Chaque établissement devra alors également démontrer :
- Dans le même cadre, l’existence de l’exercice effectif de son activité liée à la construction, à l’aménagement, à l’importation, à la réparation, à l’achat et à la vente, au financement, à la location ou à la destruction de véhicules automobiles ou remorqués (Article 18-1 de l’ Arrêté du 9 février 2009 relatif aux modalités d’immatriculation des véhicules) ;
- Une activité stable liée à l’immatriculation des véhicules durant l’année précédant la demande ;
- Pour la/les personne(s) physique(s) visée(s) par la convention d’entreprise, ne pas faire l’objet d’une condamnation inscrite au bulletin n° 2 du casier judiciaire (dirigeants et associés compris) ;
- Satisfaire à l’enquête administrative prévue par l’article L. 330-1-1 du Code de la route ;
- La réalisation d’au moins 200 opérations liées à l’immatriculation sur cette période ;
- La disposition d’un local professionnel dédié ;
- Le respect des conditions d’honorabilité et de sécurité par le gérant ainsi que par les salariés (préposés) réalisant les télétransmissions (Copie de la convention d’entreprise en cours de validité, copie des justificatifs d’identité des personnes physiques et la personne morale concernées, le bail commercial, le titre de propriété, le cas échéant le rattachement une convention-cadre).

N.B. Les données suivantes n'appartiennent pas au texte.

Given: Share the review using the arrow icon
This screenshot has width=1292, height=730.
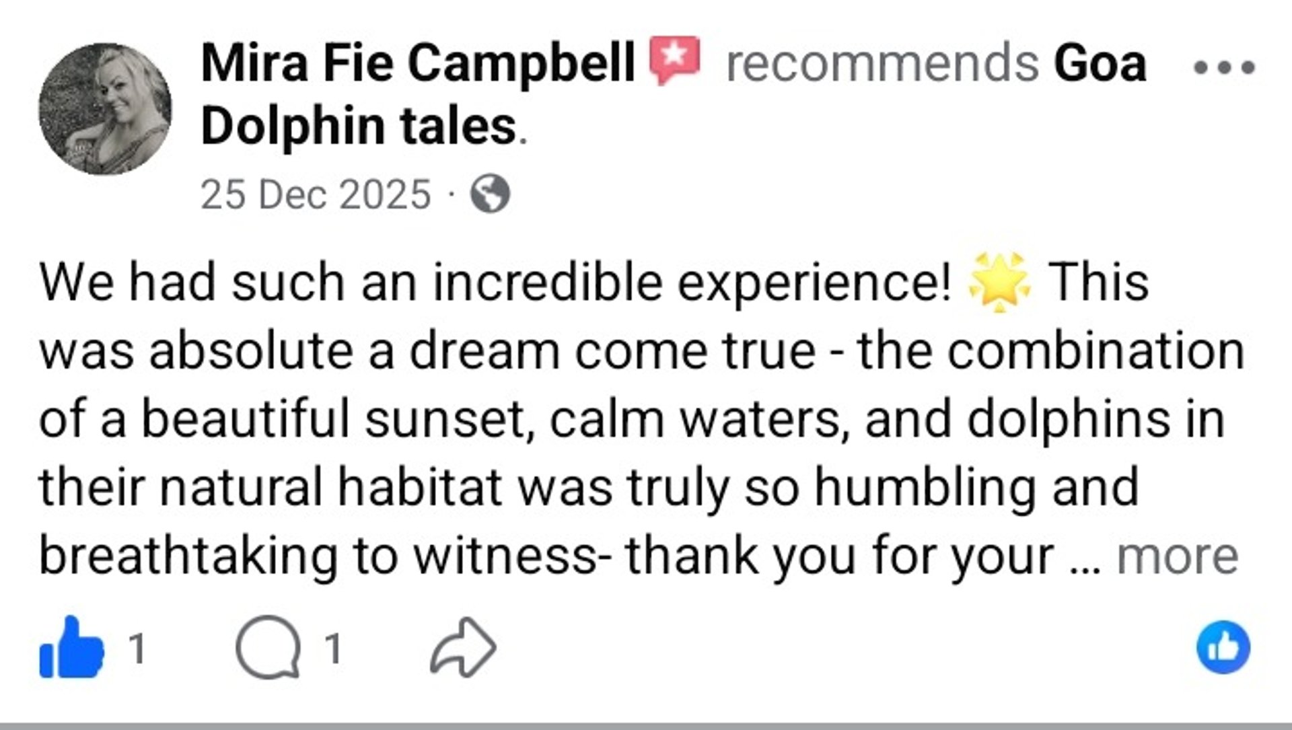Looking at the screenshot, I should pyautogui.click(x=463, y=647).
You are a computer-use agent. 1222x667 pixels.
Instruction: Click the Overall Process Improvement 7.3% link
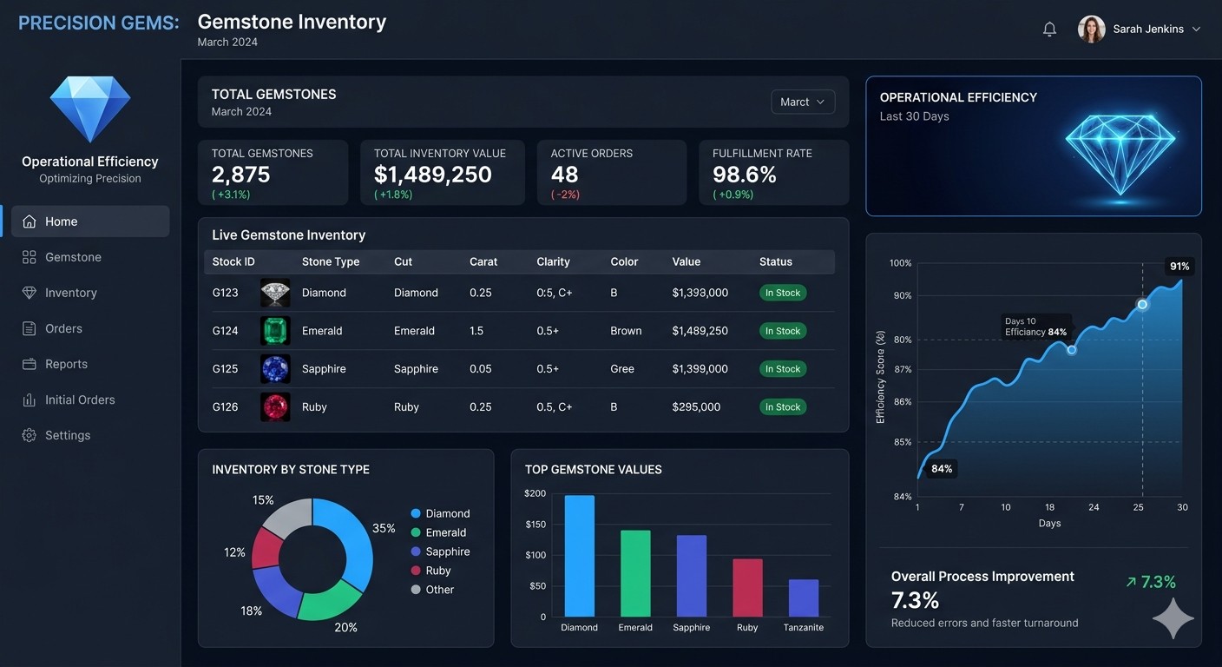point(1153,582)
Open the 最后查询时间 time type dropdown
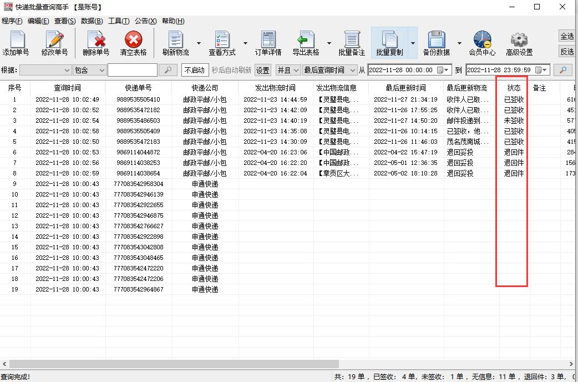 328,70
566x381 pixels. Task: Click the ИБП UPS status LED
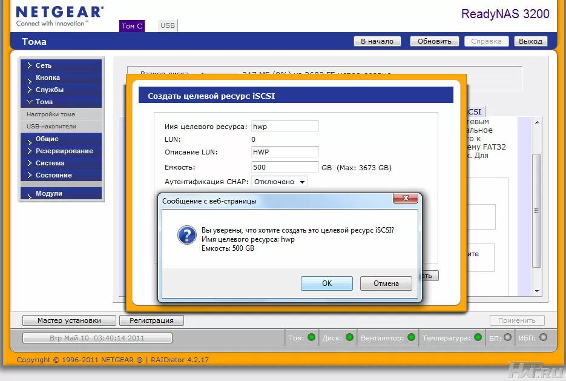(x=543, y=337)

Ces nouvelles exigences traduisent la volonté des pouvoirs publics de réserver l’accès au SIV aux seuls professionnels présentant des garanties suffisantes de compétence, de stabilité et de probité.
Changements liées au contrôle des professionnels habilités
L’arrêté étend les contrôles aux préposés effectuant les télétransmissions dans le SIV.
Les services préfectoraux pourront désormais :
- Vérifier l’authenticité et l’existence des démarches liées à l’immatriculation notamment par le billet du coffre-fort numérique ;
- Contrôler l’existence du local physique professionnel déclaré ;
- Procéder à un entretien préalable avant toute habilitation avec les services de la préfecture compétente.
Ces mesures complètent les pouvoirs de contrôle déjà prévus par l’article L. 330-1 du Code de la route concernant les accès au système d’immatriculation.
Cas de suspensions d’habilitations frauduleuses renforcés
L’arrêté refond entièrement les règles relatives à la suspension et à la résiliation des conventions.
Les conventions d’entreprise comme les conventions d’établissement pourront notamment être suspendues ou résiliées en cas :
- De non-respect des obligations réglementaires ;
- De défaut de déclaration d’un changement de dirigeant, de gérant ou d’adresse dans le délai de quinze jours ;
- De négligence ;
- De fraude ou de déclaration mensongère lors des télétransmissions.
A cet effet, le préfet ou le ministre de l’Intérieur pourront prononcer une suspension conservatoire dans un délai de quarante-huit heures d’une habilitation en cas d’urgence. Cette suspension est réalisée à titre conservatoire notamment en cas de démarche frauduleuse (au sens des articles 441-1 et suivants du Code pénal) ou encore en cas d’atteinte ou tentative d’atteinte à un système de traitement automatisé comme un concentrateur.
Ces dispositions traduisent un renforcement significatif de la protection du SIV contre les usages frauduleux.
Renouvellement des conventions
Toute demande de renouvellement devra être déposée au moins quatre mois avant l’expiration de la convention.
Lorsque cette formalité est accomplie dans les délais, la convention demeure provisoirement valable jusqu’à la décision du préfet.
Mise en conformité des professionnels déjà habilités
Les professionnels bénéficiant déjà d’une habilitation devront satisfaire aux nouvelles exigences. A compter du 1er août 2026, le préfet territorialement compétent sollicite auprès de ces entreprises et établissements la fourniture des pièces justificatives nécessaires au contrôle du respect des nouvelles conditions et obligations applicables. Les signataires de conventions d’habilitation antérieures à la date d’entrée en vigueur du présent arrêté ne respectant pas les conditions et obligations précitées se voient retirer de plein droit leur habilitation.